Figure 2.
Myristoylated BASP1 is present in the nucleus and is recruited to the promoter regions of WT1 target genes
(A) The indicated cell lines were incubated in lipid-free media in the presence of 10 μg/mL myristic acid alkyne for 20 h. Nuclei were prepared and incubated with azide PEG3-biotin, then the click reaction was initiated using 2mM CuBF4. Immunohistochemistry was then performed with streptavidin-linked antibodies (Myristoyl) and BASP1 antibodies. Scale bar (blue) is 10μm. Control assays were performed that lacked azide PEG3-biotin (-azide control) or myristic acid alkyne (-alykyne control) and are shown at right.
(B) Quantification of the colocalization of BASP1 and Myristoyl in B-K562 and G-K562 nuclei was analyzed using Pearson’s correlation coefficient. ∗∗∗ = p < 0.005 following students t-test comparing Pearson’s values from BK and GK nuclei over three independent experiments (n = 67).
(C) V-K562, B-K562, and G-K562 cells were incubated with ethanol (-alkyne control) or 10 μg/mL alkyne-Myristic acid as above and subjected to a click chemistry reaction. Nuclear extracts were prepared and precipitation was performed with streptavidin beads. Immunoblotting was then performed with either BASP1 antibodies or control β-actin antibodies. Molecular weight marker in kDa shown to left of each blot. Gels are representative of three independent experiments.

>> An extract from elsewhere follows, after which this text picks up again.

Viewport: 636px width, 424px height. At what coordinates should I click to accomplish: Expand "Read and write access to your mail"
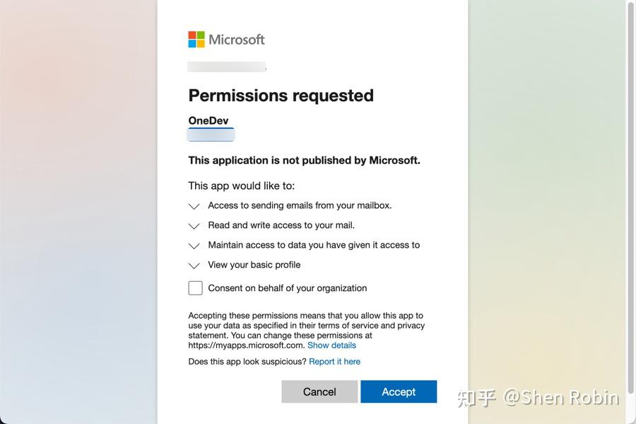tap(194, 227)
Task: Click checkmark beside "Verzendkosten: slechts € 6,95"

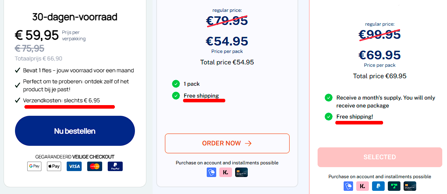Action: point(17,100)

(D) The cell line derivatives were treated in part A and following the click chemistry reaction, ChIP was performed with either streptavidin-linked beads (Myristoyl) or control beads (Ctrl). Data are shown as fold enrichment of Myristoyl at the AREG and VDR promoters in V-K562, B-K562, and G-K562 cells compared to the alkyne-free control precipitation. Error bars are SDM of ten independent experiments with ∗ = p < 0.05 by student’s t test comparing B-K562 or G-K562 with control cell line V-K562.